Brief
The required output is the exact run of lines below that opens at the line with "Jesenska akcija (86, 831)" and closes at the line with "Cumulus (842, 1596)".

━━━ Listed records ━━━

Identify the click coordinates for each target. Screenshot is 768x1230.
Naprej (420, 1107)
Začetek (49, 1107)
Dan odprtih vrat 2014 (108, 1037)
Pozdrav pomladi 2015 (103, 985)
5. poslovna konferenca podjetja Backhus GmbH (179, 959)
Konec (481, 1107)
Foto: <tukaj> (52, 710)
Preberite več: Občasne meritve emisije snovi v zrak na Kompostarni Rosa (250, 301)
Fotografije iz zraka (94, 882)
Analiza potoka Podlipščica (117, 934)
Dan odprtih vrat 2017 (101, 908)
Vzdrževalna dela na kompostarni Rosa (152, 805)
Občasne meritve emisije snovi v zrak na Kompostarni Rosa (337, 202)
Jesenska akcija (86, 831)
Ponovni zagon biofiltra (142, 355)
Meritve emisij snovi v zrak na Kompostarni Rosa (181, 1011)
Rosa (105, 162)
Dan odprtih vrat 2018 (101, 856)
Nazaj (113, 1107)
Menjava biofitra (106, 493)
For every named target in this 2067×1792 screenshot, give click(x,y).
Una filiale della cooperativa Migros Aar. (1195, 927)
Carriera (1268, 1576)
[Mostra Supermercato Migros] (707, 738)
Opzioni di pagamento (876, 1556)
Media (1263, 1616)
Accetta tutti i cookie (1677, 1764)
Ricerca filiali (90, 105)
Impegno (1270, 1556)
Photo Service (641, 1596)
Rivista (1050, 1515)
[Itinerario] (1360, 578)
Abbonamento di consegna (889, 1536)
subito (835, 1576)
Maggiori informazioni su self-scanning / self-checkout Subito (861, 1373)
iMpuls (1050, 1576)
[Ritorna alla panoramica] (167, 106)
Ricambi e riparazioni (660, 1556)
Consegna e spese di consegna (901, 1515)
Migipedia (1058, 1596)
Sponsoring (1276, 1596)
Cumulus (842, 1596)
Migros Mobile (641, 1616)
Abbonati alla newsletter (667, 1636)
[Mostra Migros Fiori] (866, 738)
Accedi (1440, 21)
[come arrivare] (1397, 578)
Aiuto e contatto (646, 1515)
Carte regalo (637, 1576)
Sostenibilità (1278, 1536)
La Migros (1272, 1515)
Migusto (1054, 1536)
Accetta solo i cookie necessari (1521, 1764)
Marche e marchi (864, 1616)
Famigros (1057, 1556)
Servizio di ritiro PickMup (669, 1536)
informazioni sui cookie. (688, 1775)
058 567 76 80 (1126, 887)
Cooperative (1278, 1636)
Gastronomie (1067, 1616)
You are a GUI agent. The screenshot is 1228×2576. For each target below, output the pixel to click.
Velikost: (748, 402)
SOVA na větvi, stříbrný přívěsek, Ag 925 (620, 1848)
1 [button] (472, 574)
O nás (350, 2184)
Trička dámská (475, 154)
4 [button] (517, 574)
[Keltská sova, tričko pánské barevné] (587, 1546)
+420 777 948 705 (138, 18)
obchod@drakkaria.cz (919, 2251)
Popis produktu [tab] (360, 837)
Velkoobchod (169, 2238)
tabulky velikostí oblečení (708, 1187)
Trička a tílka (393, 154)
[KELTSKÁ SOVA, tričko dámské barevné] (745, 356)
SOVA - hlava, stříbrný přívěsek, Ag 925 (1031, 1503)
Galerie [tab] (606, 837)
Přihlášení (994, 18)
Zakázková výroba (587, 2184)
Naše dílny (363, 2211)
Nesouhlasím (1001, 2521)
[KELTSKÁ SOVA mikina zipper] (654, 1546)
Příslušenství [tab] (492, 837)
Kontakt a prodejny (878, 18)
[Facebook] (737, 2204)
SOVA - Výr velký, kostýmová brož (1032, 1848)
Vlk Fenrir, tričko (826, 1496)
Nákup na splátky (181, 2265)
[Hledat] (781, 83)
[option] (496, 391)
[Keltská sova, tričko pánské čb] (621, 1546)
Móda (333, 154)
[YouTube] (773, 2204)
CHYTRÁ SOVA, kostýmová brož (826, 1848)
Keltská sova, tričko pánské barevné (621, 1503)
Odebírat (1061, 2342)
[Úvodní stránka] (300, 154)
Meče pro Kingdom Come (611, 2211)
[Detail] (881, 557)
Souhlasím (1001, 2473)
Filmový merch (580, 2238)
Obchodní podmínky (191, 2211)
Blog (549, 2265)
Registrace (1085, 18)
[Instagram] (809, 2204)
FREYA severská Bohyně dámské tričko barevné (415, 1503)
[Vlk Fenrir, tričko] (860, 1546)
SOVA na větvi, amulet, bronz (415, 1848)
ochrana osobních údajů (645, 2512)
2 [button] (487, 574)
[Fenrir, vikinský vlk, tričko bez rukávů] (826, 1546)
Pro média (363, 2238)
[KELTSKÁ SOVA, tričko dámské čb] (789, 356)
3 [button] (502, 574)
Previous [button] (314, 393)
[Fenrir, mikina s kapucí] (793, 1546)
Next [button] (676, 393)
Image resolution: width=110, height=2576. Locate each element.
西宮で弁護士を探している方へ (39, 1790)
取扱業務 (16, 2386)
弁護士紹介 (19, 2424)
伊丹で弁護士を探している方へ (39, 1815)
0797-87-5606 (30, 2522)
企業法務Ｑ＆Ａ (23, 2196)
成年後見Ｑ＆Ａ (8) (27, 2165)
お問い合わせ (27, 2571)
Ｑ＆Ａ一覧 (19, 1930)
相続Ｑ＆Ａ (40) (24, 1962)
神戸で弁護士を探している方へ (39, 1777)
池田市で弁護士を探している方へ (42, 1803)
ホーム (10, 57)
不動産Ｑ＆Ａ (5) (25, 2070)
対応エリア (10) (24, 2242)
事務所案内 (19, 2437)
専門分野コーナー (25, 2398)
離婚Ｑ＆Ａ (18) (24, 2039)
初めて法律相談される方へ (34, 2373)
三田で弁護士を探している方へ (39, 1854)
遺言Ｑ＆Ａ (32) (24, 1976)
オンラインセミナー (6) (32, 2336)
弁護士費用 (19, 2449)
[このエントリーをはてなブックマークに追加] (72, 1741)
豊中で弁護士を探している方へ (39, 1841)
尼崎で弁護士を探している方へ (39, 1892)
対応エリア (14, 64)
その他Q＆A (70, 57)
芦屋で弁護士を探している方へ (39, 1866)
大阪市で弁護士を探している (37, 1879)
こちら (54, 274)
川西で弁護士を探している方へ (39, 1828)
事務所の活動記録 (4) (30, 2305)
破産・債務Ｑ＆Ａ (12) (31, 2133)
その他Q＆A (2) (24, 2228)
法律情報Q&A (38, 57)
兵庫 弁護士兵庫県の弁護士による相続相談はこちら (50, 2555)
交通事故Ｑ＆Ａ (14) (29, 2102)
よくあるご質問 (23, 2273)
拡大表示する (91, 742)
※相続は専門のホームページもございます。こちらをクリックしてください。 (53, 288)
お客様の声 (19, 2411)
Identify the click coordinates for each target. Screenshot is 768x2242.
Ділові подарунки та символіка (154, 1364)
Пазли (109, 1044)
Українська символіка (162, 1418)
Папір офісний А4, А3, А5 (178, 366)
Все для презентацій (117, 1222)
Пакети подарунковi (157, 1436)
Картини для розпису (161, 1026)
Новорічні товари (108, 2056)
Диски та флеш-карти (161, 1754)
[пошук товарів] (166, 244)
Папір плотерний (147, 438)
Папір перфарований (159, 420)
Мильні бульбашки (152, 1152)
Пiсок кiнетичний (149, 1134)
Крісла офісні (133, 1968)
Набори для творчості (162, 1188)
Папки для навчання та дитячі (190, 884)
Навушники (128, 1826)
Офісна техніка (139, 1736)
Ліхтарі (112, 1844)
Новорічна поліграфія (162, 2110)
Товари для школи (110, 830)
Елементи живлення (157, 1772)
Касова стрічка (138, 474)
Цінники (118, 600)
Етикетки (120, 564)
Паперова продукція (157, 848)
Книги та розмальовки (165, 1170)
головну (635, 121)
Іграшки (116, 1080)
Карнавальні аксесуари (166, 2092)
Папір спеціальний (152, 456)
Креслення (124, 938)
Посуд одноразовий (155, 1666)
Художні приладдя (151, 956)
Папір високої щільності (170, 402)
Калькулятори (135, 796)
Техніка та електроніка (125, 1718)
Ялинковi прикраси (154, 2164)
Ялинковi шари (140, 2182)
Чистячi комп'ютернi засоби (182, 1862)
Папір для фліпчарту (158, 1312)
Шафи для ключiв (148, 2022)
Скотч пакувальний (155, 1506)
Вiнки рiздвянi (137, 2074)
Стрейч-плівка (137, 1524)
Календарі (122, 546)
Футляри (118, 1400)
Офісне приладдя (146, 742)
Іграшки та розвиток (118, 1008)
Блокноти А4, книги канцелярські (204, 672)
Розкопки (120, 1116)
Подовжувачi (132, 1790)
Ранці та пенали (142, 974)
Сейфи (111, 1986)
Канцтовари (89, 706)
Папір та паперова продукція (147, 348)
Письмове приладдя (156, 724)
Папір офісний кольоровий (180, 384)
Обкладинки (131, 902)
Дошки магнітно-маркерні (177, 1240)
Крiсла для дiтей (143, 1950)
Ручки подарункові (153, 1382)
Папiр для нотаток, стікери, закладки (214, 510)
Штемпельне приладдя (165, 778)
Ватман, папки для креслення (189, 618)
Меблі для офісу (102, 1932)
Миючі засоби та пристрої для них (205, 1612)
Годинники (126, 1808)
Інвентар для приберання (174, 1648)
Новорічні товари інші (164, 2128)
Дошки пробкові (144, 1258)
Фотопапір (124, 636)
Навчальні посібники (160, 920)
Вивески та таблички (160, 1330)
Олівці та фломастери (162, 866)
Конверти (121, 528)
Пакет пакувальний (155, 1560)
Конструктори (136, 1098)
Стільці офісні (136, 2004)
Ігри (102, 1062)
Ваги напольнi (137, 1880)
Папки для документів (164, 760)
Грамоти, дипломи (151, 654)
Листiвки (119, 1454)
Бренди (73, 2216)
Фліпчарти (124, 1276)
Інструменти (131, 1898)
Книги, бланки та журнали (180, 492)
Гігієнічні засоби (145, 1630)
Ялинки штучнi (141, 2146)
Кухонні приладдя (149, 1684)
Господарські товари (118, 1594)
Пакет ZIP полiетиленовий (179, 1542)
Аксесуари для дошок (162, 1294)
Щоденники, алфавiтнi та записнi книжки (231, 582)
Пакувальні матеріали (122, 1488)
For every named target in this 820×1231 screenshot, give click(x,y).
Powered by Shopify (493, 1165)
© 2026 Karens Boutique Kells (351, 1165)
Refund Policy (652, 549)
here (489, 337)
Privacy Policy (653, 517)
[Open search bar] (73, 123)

━━━

Result of this exercise
Jesenska akcija (86, 831)
Ponovni zagon biofiltra (142, 355)
Meritve emisij snovi v zrak na Kompostarni Rosa (181, 1011)
Rosa (105, 162)
Dan odprtih vrat 2018 (101, 856)
Nazaj (113, 1107)
Menjava biofitra (106, 493)
For every named target in this 2067×1792 screenshot, give click(x,y).
Una filiale della cooperativa Migros Aar. (1195, 927)
Carriera (1268, 1576)
[Mostra Supermercato Migros] (707, 738)
Opzioni di pagamento (876, 1556)
Media (1263, 1616)
Accetta tutti i cookie (1677, 1764)
Ricerca filiali (90, 105)
Impegno (1270, 1556)
Photo Service (641, 1596)
Rivista (1050, 1515)
[Itinerario] (1360, 578)
Abbonamento di consegna (889, 1536)
subito (835, 1576)
Maggiori informazioni su self-scanning / self-checkout Subito (861, 1373)
iMpuls (1050, 1576)
[Ritorna alla panoramica] (167, 106)
Ricambi e riparazioni (660, 1556)
Consegna e spese di consegna (901, 1515)
Migipedia (1058, 1596)
Sponsoring (1276, 1596)
Cumulus (842, 1596)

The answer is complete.